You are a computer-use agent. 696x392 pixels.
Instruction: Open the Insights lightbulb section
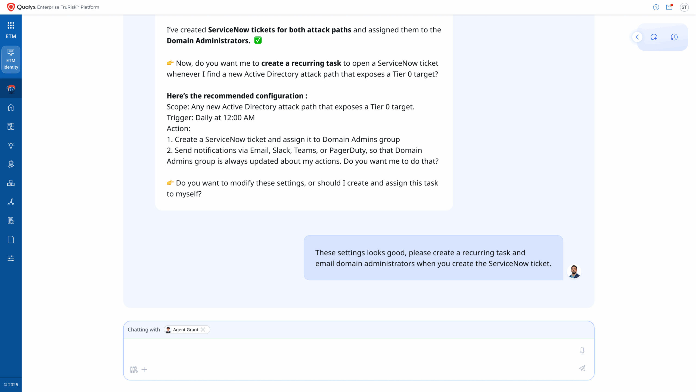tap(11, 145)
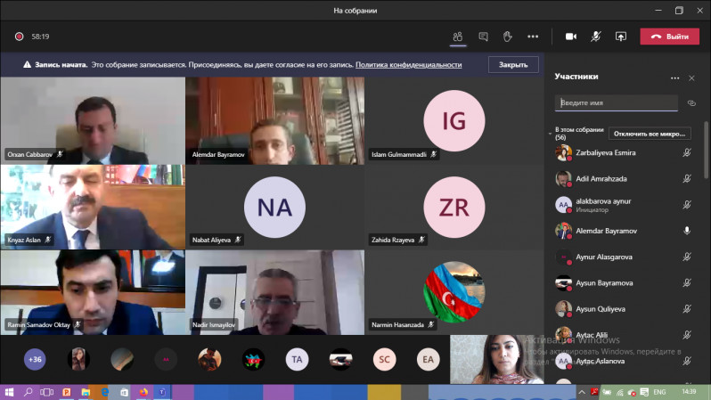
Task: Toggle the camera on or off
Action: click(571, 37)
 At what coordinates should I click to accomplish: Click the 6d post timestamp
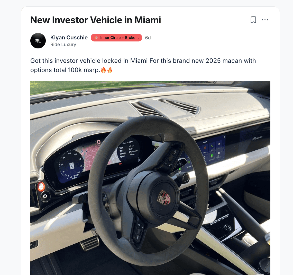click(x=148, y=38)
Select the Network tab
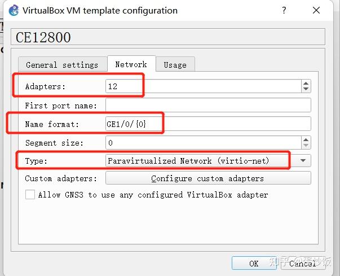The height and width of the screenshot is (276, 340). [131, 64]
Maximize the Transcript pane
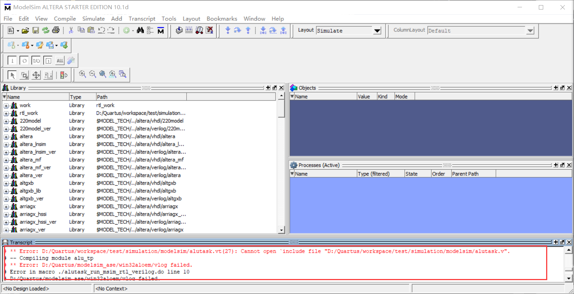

******************************

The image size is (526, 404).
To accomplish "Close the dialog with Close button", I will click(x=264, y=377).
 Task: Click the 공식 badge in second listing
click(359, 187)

******************************

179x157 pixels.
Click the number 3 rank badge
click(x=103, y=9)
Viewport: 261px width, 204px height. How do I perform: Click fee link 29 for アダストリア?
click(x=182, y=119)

******************************

For this exercise, copy every line of the data that holds "pixels".

> _TASK RESPONSE_:
You are a computer-use agent. 696x392 pixels.
179x157 pixels.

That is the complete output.